Here is where I get to the strangest phenomenon of all. Superstores give me a migraine.

I did not notice this until about 2 months ago we took an excursion to the nearest larger town to visit Super Target. I love Target and anticipate a trip as if it were really a big thing. As we crossed the parking lot, Little One chided me: “Now Nana, please don’t get a migraine.” “Do I usually get a migraine here?” I asked. She looked at me as if I were an idiot. (I get a lot of these looks from her lately.) “You ALWAYS get a migraine here.”

DH and I went to Ikea in November. As I entered the front door, kaboom. Circles in my eyes. Party City today. Boom.

This fascinates me. Is it the store size? My neighborhood grocery is a little larger than Party City, a little smaller than Target. Yet I don’t get a headache there. (Thank goodness!) Is it the driving? We drove to DC 2 weekends ago, 6.5 hours each way, without a headache.

At this point, I have decided there is something about the air pressure in a big box store that gives me a migraine. I relate this to the commonly-held theory that changes in barometric pressure triggers migraines. And, in fact, I and my migraine-suffering gf’s typically get one when a storm front is coming in.

It’s at this point that I have to talk about the detached observation of my own headaches. While they hurt, while they inconvenience me in terms of pursuing my schedule, they fascinate.

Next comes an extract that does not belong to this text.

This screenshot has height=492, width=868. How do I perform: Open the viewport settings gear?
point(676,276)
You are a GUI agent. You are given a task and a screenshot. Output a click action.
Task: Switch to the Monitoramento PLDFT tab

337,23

Take the aura, for example. Isn’t it wild that we experience different auras? It’s amazing to me! I have my own! Yes, I know we are all individuals – but stay with me here – (if you’ve made it this far, you must be in to the end, I guess) – as women we all seem to feel the same sensation when we have contractions! All of us seem to have the same sensation when we hit our thumbs with the hammer! Bump into the corner of the table. Break a leg. Get my drift? Yet, you can line up 5 friends who get migraines and we all have unique, and different, auras.

And the colored prisms? The day I went from b&w to Technicolor: what an amazing day! While one part of me was writhing in pain, the other was sitting back and observing: “Wow! Isn’t this fascinating?”

Not much is understood about migraines in general, although research people seem to be as fascinated by them as I am. I can only hope that one day they unlock the mystery.